BEIJING, June 25 (Xinhuanet) -- America's poor
are besieged by worms and parasites that are draining their health and
energy, an expert said Tuesday.
And "diseases of neglect"
associated with the developing world, such as dengue fever and Chagas disease,
may become a bigger problem for the United States as the climate changes, said Dr.
Peter Hotez of George Washington University and the Sabin Vaccine Institute in
Washington.
"The message is a little tough because they are not
killer diseases ¡ª they impact on child development, intellectual development,
hearing and sometimes even heart disease," Hotez said in a telephone interview.

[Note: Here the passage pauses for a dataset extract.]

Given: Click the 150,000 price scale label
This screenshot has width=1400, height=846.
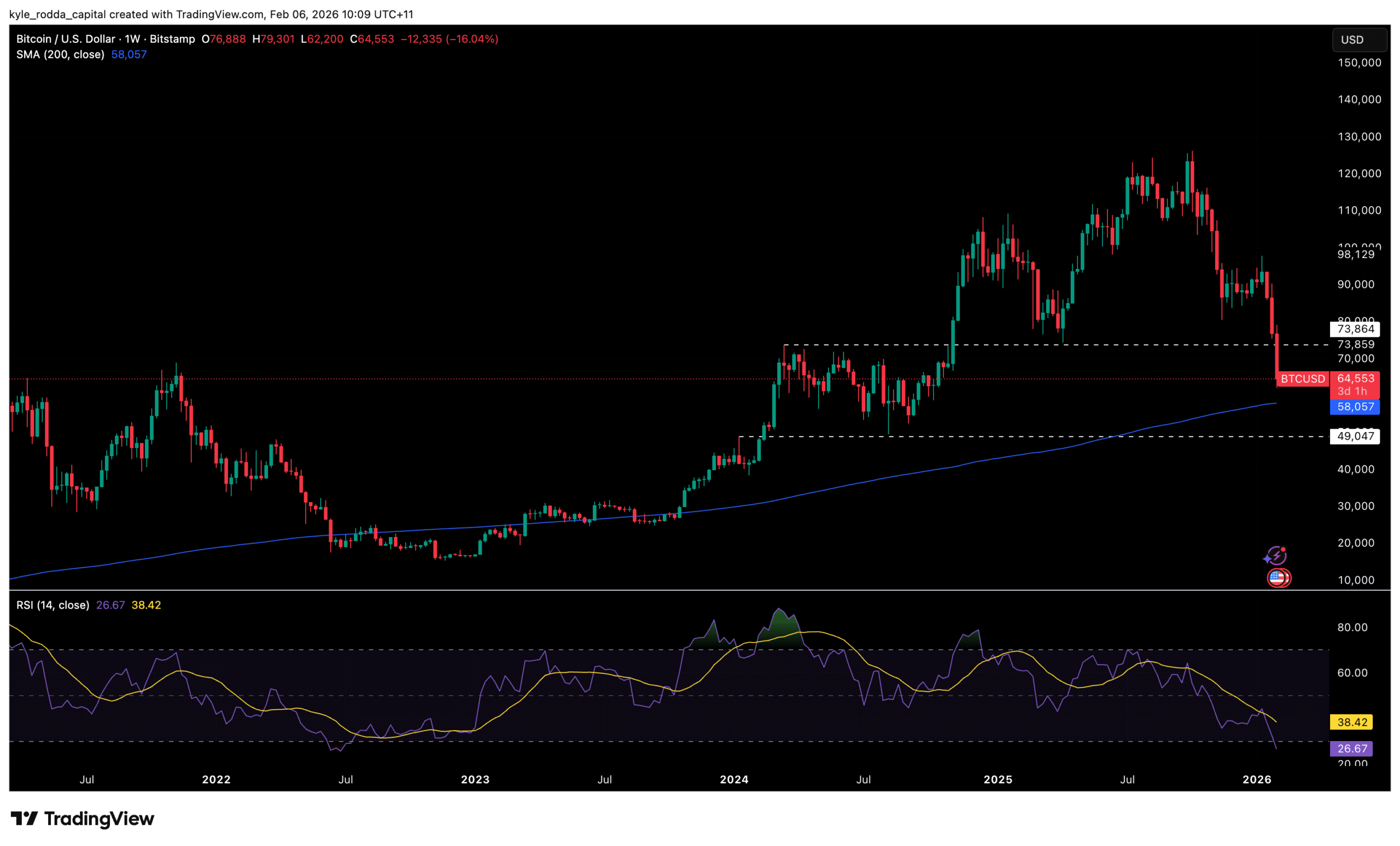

He said the diseases help to keep people mired in
poverty, as infections may last years, decades or even lifetimes.
"Throughout the American South during the early
twentieth century, malaria combined with hookworm infection and pellagra (a
vitamin deficiency) to produce a generation of anemic, weak, and unproductive
children and adults," Hotez wrote.
Hotez reviewed nine diseases affecting at least 10
million Americans for a report in the journal Public Library of Science
Neglected Tropical Diseases, which he also edits.
"These diseases occur predominantly in people of
color living in the Mississippi Delta and elsewhere in the American South, in
disadvantaged urban areas, and in the U.S.-Mexico borderlands, as well as in
certain immigrant populations and disadvantaged white populations living in
Appalachia," he wrote.
Better sanitation, piped clean water, improvements in
housing as well as better testing and medical treatment could help curb these
"diseases of neglect," says the report.